Halloween—The Giant Hurdle

In general, people feel overwhelmed by the coming of the holiday season from Thanksgiving through Christmas. Our big hurdle this year, however, was Halloween. We’d been thinking for a while that we ought to pay back the neighborhood for past Fourth of July parties and whatnot, so we chose Halloween as our venue. Until this year, there was a house in our extended neighborhood that was transformed into a full-scale haunted house that held tours and charged admission, requiring weeks of frenzied construction. In the future we’d like to be able to put together some sort of haunted porch thing, but we were not ready this year. So, we hosted a basic Halloween party for some of the neighborhood kids and their parents. This still required, however, food for both adults and children, decorations, and activities. George’s favorite part was his dry ice cauldron (have you ever examined the warnings on a package of dry ice?) in which the kids “made their dinner” using unidentified creepy ingredients. I painted faces (small Halloween figures on their cheeks), they played Halloween bingo, and George read them a Dr. Seuss story called “What Was I Scared Of?”

I put out a separate buffet for the parents, and for the kids I made spooky/creepy things that were constructed from simple ingredients such as Jello, hardboiled eggs, and celery. Despite these presumably familiar items, no kids really ate anything except for Alexander and one other little boy. Why are kids so weird about food? I thought I was a picky eater as a kid but I ate plenty of these kinds of foods. If we do this in the future I’ll stick to chicken nuggets, ketchup, carrots, and milk, and leave the fun food for a cake (this year I made the Bride of Frankenstein with tall, green hair).

════════

→ **Work instruction 1**:
Answer these questions from the Halloween passage:
(a) What was George's favorite part of the party?
(b) Which Dr. Seuss story did George read to the kids?
(c) What cake was made this year?
→ **Work instruction 2**: Quote the stretch of the Halloween passage from "I put out a" through "tall, green hair)." word for word.
→ **Work instruction 3**: Which foods does the Halloween passage say the writer would stick to for the kids if the party is held again? List every one.

→ **Saved entries**:

════════

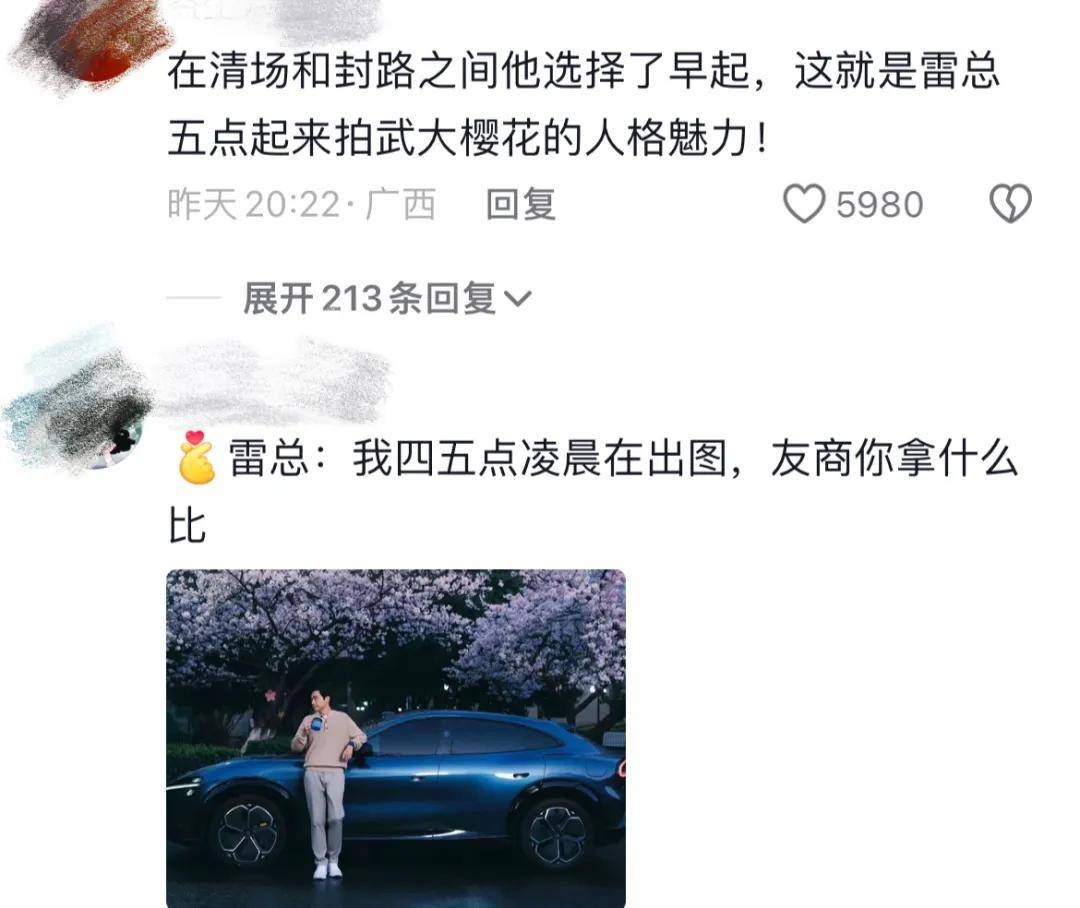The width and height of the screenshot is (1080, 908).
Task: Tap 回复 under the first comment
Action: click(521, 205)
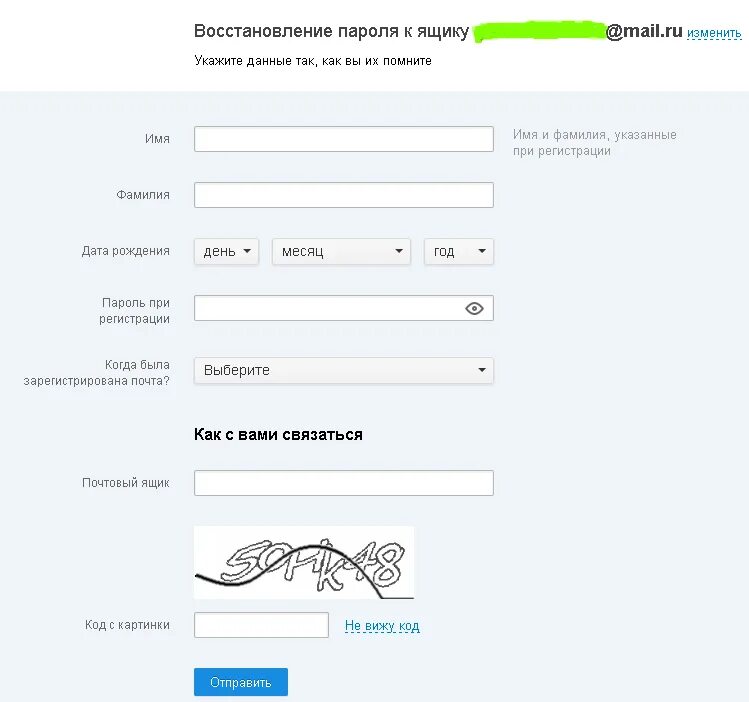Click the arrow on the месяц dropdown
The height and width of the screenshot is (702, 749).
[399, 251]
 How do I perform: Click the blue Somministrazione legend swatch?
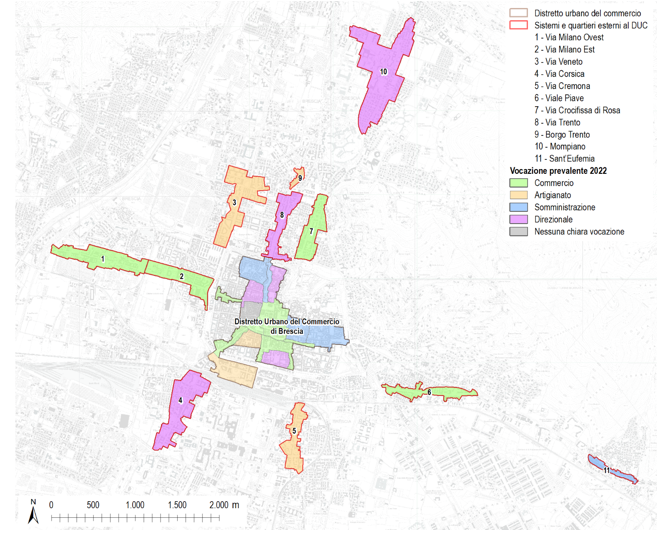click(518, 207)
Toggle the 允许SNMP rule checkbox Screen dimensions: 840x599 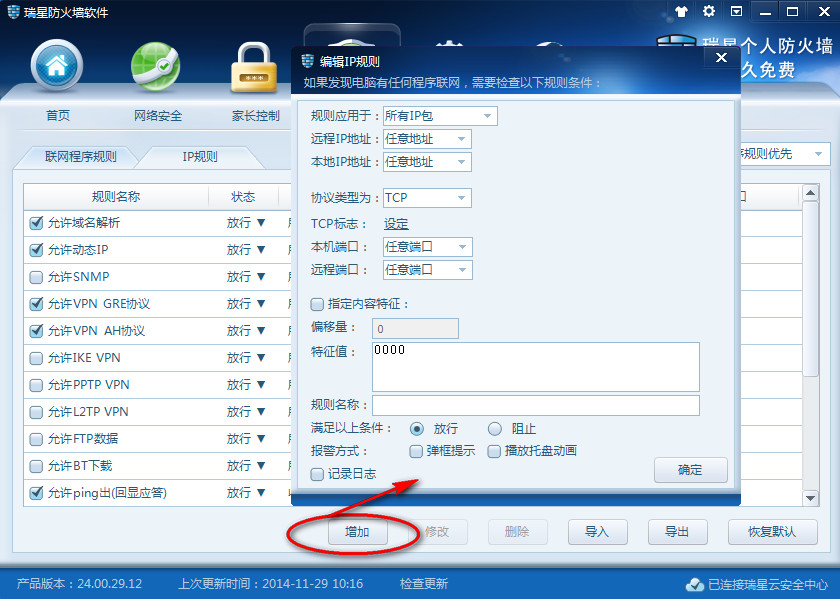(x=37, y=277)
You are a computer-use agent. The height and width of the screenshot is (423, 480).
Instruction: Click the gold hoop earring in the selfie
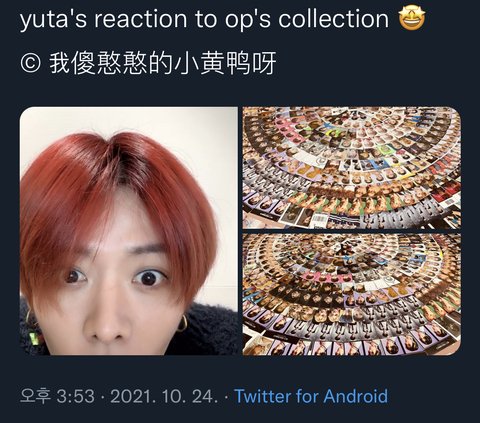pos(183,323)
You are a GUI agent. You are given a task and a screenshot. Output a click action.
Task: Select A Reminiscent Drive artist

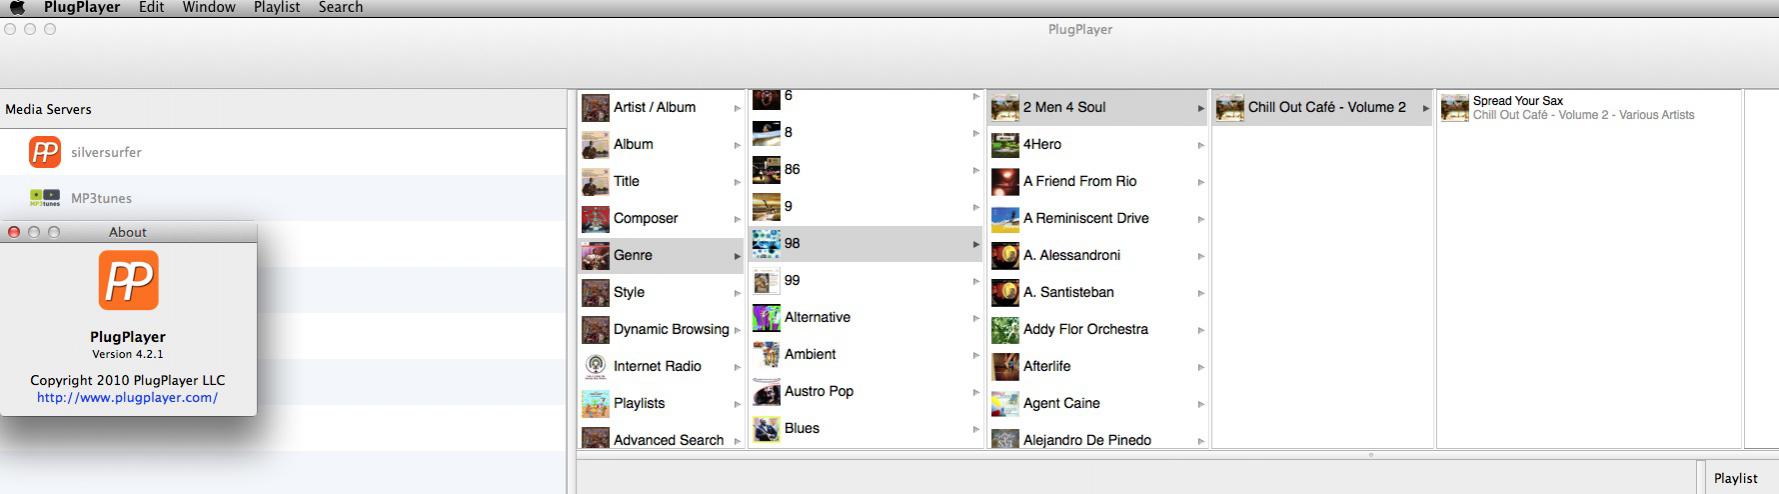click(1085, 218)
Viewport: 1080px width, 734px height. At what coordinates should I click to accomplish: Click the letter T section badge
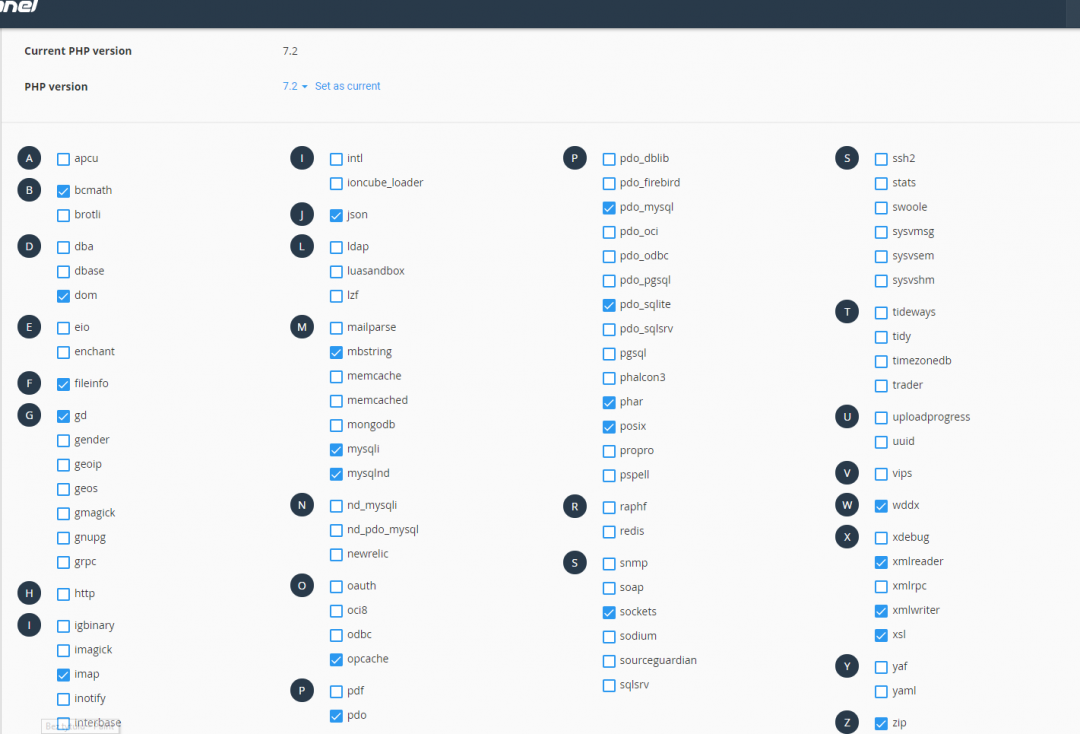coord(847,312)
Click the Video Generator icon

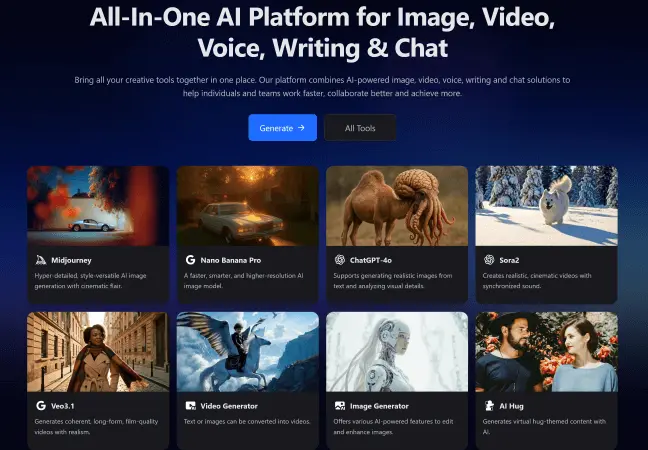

════════

→ **Solution 1**:
(a) His dry ice cauldron.
(b) "What Was I Scared Of?"
(c) The Bride of Frankenstein, with tall, green hair.

→ **Solution 2**:
I put out a separate buffet for the parents, and for the kids I made spooky/creepy things that were constructed from simple ingredients such as Jello, hardboiled eggs, and celery. Despite these presumably familiar items, no kids really ate anything except for Alexander and one other little boy. Why are kids so weird about food? I thought I was a picky eater as a kid but I ate plenty of these kinds of foods. If we do this in the future I’ll stick to chicken nuggets, ketchup, carrots, and milk, and leave the fun food for a cake (this year I made the Bride of Frankenstein with tall, green hair).

→ **Solution 3**:
- chicken nuggets
- ketchup
- carrots
- milk